Saved data entries:
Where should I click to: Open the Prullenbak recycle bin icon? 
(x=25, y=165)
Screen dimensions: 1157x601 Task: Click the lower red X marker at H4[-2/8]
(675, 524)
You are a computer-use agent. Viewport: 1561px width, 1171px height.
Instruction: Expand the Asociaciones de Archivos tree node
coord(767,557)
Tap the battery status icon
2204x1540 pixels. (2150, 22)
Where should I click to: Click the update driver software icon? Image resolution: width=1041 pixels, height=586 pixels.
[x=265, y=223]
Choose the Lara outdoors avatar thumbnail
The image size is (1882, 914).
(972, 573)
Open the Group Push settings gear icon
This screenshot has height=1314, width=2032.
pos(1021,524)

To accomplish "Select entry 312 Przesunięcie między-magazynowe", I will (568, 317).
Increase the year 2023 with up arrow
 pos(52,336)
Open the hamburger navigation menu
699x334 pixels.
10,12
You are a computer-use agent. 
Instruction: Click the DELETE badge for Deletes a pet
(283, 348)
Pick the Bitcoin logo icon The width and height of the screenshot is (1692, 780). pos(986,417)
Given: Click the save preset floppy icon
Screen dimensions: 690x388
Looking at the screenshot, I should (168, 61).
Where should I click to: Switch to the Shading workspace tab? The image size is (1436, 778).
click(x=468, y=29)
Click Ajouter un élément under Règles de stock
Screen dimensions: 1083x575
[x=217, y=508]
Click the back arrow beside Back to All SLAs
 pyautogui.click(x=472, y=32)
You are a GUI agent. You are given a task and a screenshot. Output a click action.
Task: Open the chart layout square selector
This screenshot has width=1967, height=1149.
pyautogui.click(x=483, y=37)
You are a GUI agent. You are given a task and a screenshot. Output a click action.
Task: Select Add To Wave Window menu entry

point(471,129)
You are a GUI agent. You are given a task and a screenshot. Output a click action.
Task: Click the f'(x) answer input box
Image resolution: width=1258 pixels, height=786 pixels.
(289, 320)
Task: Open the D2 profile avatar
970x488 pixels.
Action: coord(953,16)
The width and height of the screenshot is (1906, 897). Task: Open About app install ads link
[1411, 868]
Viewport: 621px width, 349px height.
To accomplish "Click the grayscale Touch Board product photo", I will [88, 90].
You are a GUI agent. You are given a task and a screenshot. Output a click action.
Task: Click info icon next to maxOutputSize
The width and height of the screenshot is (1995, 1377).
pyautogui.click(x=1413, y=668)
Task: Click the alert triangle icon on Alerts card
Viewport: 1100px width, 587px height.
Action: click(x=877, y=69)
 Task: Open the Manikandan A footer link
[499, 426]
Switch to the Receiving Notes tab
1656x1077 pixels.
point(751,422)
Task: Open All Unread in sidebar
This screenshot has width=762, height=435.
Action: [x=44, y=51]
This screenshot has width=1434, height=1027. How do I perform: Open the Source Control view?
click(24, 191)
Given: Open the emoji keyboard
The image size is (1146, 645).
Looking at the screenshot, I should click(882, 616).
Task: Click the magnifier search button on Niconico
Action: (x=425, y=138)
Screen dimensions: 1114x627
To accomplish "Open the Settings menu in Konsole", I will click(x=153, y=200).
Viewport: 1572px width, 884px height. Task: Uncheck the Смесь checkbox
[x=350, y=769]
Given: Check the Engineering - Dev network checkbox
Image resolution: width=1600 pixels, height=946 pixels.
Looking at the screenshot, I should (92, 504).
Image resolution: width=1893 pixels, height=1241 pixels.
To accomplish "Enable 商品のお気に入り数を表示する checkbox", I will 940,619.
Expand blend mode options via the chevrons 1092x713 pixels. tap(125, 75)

## [Task]
Reproduce every line from the entries that holds the word "accomplish".

## [Solution]
To accomplish "Select entry 312 Przesunięcie między-magazynowe", I will (568, 317).
To accomplish "Click the grayscale Touch Board product photo", I will [88, 90].
To accomplish "Open the Settings menu in Konsole", I will click(x=153, y=200).
To accomplish "Enable 商品のお気に入り数を表示する checkbox", I will 940,619.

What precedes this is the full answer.